REQUIRED ACTION. Exact reproduction required: the lines below from the line with "[Search] (271, 89)" to the line with "News (228, 354)", both ends included, and no others.

SUPPLIED MATERIAL.
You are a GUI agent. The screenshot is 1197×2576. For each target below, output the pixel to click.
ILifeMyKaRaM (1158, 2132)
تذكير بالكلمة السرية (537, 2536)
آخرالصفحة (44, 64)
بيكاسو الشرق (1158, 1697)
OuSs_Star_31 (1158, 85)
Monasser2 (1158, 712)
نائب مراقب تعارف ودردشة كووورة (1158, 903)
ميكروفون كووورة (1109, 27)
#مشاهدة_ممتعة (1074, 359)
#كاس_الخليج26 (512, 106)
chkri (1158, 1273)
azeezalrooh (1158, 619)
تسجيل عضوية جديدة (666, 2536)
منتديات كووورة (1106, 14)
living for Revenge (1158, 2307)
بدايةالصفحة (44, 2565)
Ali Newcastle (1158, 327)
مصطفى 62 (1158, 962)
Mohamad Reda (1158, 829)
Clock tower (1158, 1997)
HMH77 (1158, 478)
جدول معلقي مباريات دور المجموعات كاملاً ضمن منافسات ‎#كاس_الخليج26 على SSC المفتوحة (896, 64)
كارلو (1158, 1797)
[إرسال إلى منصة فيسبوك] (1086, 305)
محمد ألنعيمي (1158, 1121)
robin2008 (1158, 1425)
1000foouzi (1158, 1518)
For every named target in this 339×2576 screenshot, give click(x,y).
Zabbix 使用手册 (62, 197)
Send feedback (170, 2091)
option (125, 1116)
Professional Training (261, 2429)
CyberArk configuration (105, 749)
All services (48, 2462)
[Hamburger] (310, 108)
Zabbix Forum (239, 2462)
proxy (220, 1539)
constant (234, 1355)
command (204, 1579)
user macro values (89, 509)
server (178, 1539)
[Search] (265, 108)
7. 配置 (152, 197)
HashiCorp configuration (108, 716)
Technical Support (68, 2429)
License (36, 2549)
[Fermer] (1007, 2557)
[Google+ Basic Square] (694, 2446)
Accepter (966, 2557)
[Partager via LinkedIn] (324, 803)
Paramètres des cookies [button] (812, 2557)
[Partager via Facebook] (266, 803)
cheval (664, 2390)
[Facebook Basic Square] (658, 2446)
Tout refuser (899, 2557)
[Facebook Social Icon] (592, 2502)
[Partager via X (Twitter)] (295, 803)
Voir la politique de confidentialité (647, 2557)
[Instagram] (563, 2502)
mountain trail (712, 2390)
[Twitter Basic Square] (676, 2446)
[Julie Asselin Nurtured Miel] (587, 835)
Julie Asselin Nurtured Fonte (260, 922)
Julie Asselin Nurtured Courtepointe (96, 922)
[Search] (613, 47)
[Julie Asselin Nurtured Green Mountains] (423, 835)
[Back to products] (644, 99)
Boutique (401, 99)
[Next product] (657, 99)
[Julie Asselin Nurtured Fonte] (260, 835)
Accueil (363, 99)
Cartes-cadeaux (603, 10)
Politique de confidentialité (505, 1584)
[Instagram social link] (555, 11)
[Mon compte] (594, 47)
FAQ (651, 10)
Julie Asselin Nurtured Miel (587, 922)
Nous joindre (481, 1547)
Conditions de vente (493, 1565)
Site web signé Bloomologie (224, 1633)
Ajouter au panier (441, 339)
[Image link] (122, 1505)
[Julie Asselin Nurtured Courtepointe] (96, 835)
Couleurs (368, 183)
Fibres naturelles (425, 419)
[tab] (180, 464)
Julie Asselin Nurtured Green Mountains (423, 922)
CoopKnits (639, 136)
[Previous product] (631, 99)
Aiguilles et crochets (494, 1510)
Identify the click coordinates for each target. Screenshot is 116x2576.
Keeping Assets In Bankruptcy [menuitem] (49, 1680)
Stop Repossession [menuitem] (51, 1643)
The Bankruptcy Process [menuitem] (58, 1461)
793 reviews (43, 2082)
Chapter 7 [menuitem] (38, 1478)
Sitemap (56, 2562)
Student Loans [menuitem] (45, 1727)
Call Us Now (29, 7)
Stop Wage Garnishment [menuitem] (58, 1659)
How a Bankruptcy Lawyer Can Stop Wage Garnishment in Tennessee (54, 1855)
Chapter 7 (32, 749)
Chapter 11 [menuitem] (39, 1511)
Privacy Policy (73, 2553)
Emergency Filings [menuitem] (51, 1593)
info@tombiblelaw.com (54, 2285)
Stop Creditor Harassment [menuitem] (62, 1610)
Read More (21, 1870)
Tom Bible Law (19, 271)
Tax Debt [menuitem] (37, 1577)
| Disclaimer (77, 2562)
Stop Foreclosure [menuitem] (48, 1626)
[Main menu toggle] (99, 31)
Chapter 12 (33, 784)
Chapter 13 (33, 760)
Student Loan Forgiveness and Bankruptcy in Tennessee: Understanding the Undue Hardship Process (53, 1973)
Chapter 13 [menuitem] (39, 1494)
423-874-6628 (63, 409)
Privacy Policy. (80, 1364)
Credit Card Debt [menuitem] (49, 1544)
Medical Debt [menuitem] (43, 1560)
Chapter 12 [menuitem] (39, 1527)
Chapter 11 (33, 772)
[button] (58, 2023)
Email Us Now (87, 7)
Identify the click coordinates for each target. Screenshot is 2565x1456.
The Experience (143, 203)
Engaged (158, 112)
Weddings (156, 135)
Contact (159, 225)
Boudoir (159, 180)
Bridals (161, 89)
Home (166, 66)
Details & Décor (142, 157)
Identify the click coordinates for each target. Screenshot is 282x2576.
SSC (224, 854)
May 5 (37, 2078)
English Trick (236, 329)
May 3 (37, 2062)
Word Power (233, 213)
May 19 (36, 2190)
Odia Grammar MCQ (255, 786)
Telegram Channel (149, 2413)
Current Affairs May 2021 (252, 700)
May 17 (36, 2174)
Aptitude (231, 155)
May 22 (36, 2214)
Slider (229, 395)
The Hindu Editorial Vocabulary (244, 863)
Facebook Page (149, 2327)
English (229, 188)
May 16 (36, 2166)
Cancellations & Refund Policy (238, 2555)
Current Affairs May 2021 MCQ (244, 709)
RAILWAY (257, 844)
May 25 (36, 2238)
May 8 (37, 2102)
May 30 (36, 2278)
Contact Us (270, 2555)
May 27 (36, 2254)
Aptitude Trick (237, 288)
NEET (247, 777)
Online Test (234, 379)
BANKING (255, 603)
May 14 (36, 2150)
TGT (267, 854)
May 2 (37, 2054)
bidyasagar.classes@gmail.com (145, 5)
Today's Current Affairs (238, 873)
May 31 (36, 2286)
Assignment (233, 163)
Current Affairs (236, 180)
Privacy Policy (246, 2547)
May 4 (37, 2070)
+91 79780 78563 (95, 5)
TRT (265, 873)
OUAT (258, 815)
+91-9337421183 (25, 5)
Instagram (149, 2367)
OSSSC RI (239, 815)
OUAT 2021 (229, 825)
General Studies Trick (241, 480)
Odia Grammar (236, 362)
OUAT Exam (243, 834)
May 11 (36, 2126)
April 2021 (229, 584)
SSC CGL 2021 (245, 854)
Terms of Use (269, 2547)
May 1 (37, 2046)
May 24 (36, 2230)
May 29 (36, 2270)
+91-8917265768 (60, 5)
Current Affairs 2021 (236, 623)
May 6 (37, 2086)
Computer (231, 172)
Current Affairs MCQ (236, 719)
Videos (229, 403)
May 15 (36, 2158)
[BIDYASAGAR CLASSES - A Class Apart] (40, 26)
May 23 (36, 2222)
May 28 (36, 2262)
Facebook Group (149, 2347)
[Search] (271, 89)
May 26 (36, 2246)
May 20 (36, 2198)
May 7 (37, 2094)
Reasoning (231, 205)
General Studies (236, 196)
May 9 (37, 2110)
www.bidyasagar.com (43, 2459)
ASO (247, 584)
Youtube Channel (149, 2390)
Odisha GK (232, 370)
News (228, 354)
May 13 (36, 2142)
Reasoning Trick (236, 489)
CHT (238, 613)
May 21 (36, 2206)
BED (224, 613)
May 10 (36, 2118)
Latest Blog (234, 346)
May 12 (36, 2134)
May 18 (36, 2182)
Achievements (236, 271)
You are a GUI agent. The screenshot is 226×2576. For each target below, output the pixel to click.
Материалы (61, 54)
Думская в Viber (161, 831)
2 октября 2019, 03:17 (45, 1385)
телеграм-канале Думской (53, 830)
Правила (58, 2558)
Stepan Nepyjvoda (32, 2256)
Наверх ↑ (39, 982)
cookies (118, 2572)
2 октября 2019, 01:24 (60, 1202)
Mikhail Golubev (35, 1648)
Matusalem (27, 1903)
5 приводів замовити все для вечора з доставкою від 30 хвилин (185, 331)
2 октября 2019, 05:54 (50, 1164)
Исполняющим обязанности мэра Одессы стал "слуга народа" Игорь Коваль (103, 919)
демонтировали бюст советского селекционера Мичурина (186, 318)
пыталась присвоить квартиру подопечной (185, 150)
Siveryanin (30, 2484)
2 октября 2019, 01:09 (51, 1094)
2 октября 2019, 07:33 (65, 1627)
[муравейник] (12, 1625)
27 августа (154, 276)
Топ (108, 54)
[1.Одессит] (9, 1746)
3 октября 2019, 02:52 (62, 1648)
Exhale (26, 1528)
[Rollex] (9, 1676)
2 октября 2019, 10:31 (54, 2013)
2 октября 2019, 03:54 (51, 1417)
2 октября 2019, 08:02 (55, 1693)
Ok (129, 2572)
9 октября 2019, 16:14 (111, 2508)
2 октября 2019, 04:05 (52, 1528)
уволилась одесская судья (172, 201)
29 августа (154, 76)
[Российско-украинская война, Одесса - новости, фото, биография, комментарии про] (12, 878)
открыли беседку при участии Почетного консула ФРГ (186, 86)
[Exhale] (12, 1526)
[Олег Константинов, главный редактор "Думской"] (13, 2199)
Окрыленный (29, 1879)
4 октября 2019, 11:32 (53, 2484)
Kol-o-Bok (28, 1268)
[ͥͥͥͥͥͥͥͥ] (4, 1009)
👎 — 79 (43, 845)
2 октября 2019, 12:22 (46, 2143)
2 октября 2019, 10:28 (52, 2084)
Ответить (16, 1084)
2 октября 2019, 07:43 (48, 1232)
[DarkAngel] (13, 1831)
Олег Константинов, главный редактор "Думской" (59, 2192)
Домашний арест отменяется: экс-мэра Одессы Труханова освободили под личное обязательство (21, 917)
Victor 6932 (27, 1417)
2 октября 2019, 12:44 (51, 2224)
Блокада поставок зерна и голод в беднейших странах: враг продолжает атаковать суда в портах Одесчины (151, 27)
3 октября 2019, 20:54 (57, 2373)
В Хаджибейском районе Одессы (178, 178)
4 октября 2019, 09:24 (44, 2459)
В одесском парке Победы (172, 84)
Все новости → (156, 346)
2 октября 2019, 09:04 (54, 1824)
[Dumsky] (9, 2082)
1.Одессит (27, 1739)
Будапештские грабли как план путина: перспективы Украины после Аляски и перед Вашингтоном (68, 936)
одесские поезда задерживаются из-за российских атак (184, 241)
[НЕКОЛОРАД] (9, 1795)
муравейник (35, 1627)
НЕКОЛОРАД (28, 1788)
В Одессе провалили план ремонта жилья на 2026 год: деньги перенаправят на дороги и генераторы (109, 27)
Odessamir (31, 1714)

REPLY.
[Search] (271, 89)
May 26 (36, 2246)
May 20 (36, 2198)
May 7 (37, 2094)
Reasoning (231, 205)
General Studies (236, 196)
May 9 (37, 2110)
www.bidyasagar.com (43, 2459)
ASO (247, 584)
Youtube Channel (149, 2390)
Odisha GK (232, 370)
News (228, 354)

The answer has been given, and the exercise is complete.